はぐれないように昔はよく引っぱって歩いてあげていた手、いつのまに、こんなに大きくなっちゃったんだろ。
「アンちゃんごめんね。お兄ちゃん、大好きなアンちゃんに彼氏ができてやきもちやいてるだけだから、気にしないでね」
完全に聞こえていたらしいオニイチャンがぎろりとこちらをにらんだ。
「は? てきとうなことばっか言ってんじゃ」
「はあ? お兄ちゃんがてきとーなことばっか言うからコッチもお返ししてるだけですケドー」
さすが、15年もダテに雪夜の妹やってないよ。
魔王みたいな兄の扱いをよく心得ていらっしゃる。
これ以上ないほど不機嫌そうに黙りこんだ雪夜を尻目に、海帆がおもいきりあっかんべーをして、ちょこんとわたしの膝のあいだに座ってきた。
「ねーアンちゃん、編みこみしてっ」
「いまから? もう寝るだけでしょ、すぐほどかないとダメだよ?」
「いいのー! いましてっ」
自分だとどうしても上手にできないからと言って、海帆はわたしに会うといつもヘアアレンジをねだってくる。

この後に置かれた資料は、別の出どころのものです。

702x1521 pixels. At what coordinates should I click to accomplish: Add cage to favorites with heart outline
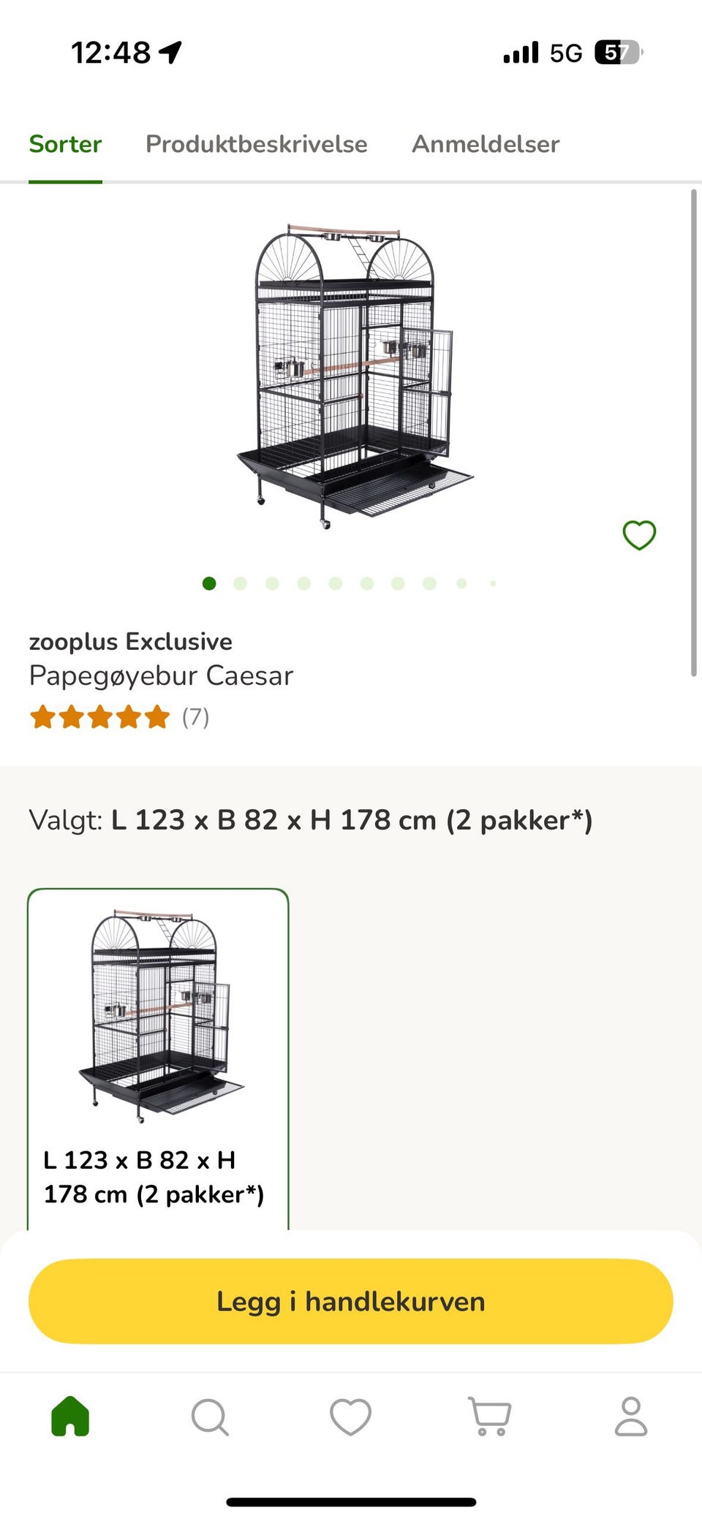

特に編みこみが好きみたいで、おかげでわたしもいつのまにかかなり上達してしまった。
生まれてからパーマやカラーをいっさいしていない、つやつやのバージンヘアをすくい上げる。
少しでも油断するとほろほろ落ちていってしまいそうな毛束を丁寧に編んでいく。
「ありがとうっ。かわいい~!」
ただ髪を編んだだけなのにこんなにも雰囲気が変わるのって不思議だな。
女の子はやっぱり無限の可能性を秘めているのかもって思う瞬間が、いまだにたくさんあるよ。